Task requirements – Decide whether each statement agrees with the passage below about a political science class, answering yes or no and quoting the deciding words from the passage: 1. The narrator was playing Angry Birds during the lecture. 2. The guy beside the narrator was browsing through blouses. 3. The narrator closed the laptop because of sore eyes.

I was sitting in my political science class, playing Angry Birds, paying no attention whatsoever to what the professor had to say. The girl in front of me was browsing through blouses on Forever 21 and the guy beside me was watching videos on YouTube. Still, the professor passionately rambled on and on with dramatic hand motions. I never knew so much noise and visual movement could put a young and robust group of people to sleep.

My eyes, naturally, began hurting from playing online games for too long, so I closed my laptop and drifted into my usual reverie, where whimsically profound thoughts emerge. Intelligent and philosophical thoughts that made me feel like if I actually put more thought into my thoughts, I could become some sort of a Socrates or the next Jean-Paul Sartre.

Today, I thought about professors. Professors possess, it seems like, an infinite capacity of knowledge so vast that if their knowledge were tangible objects, even if divided among all citizens of the world, their minds would not be bare. That must be why they talk so much. And then suddenly, my thoughts skipped to a different topic as they usually do in these random daydreams during the middle of class.

Record list –
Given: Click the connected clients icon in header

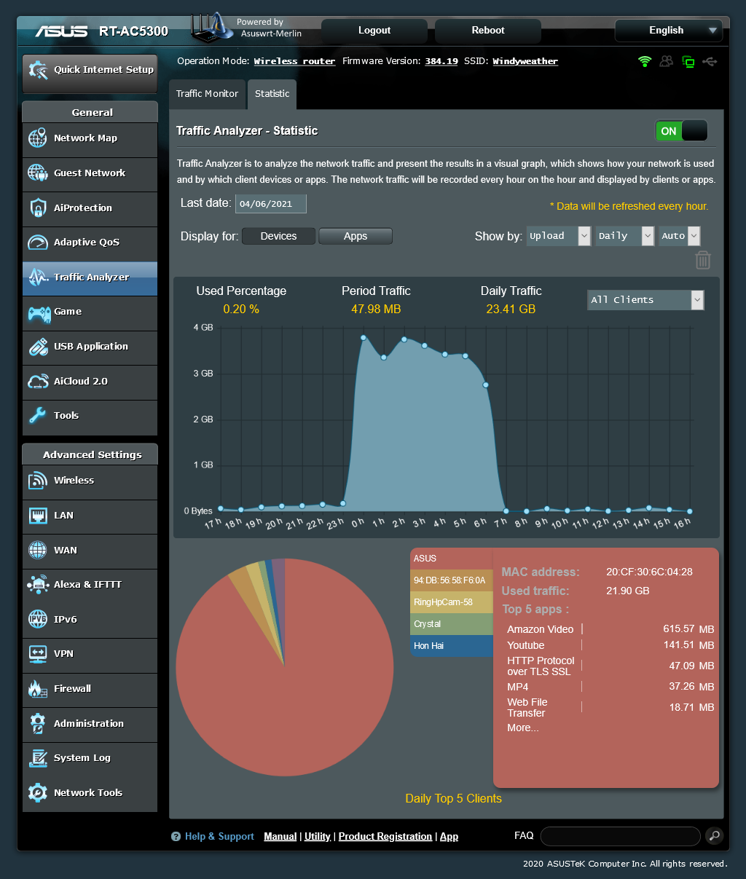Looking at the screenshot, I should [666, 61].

...

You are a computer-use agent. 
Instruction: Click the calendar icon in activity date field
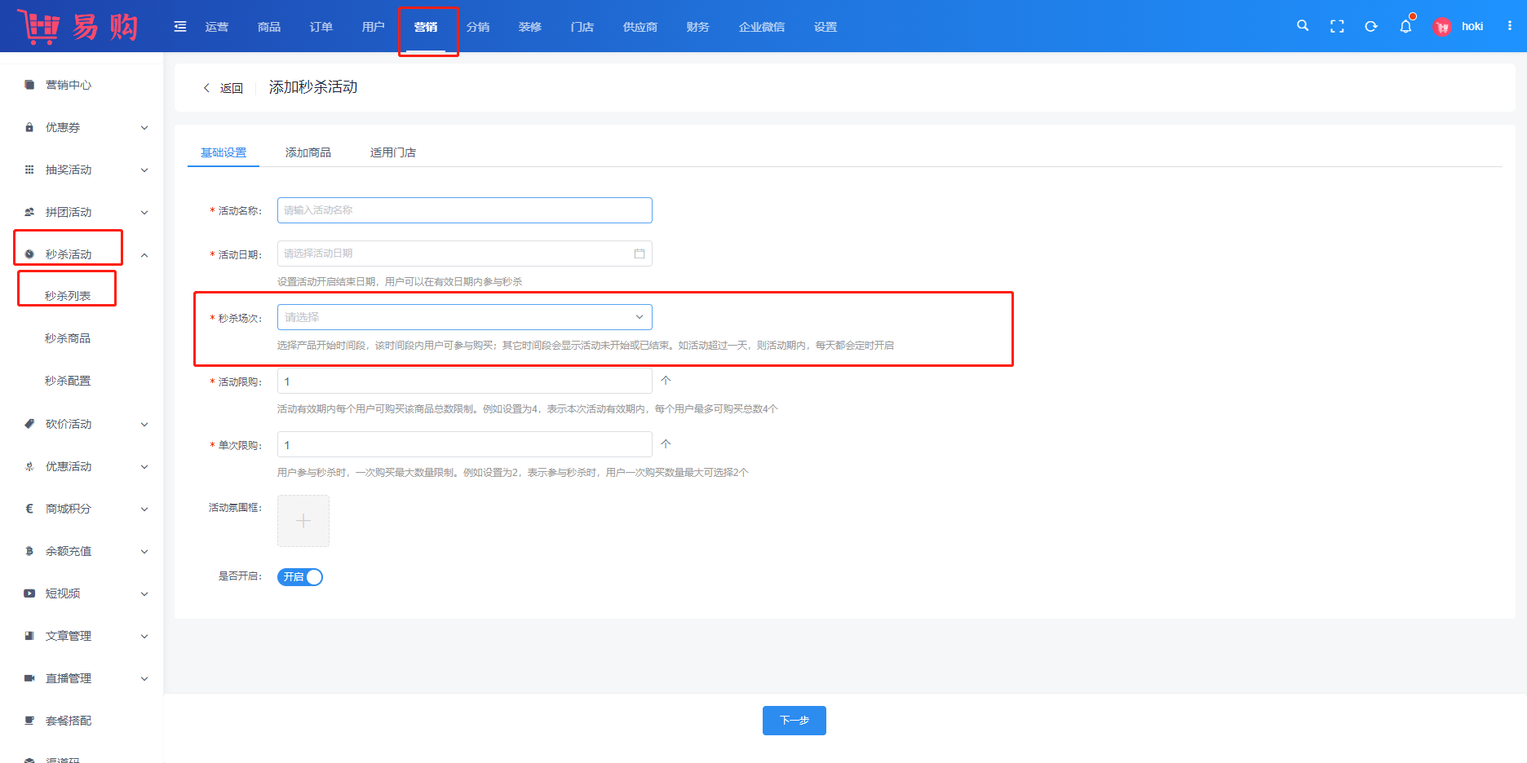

Solution below –
1. Yes: "playing Angry Birds, paying no attention whatsoever to what the professor had to say"
2. No: "the guy beside me was watching videos on YouTube"
3. Yes: "My eyes, naturally, began hurting from playing online games for too long, so I closed my laptop"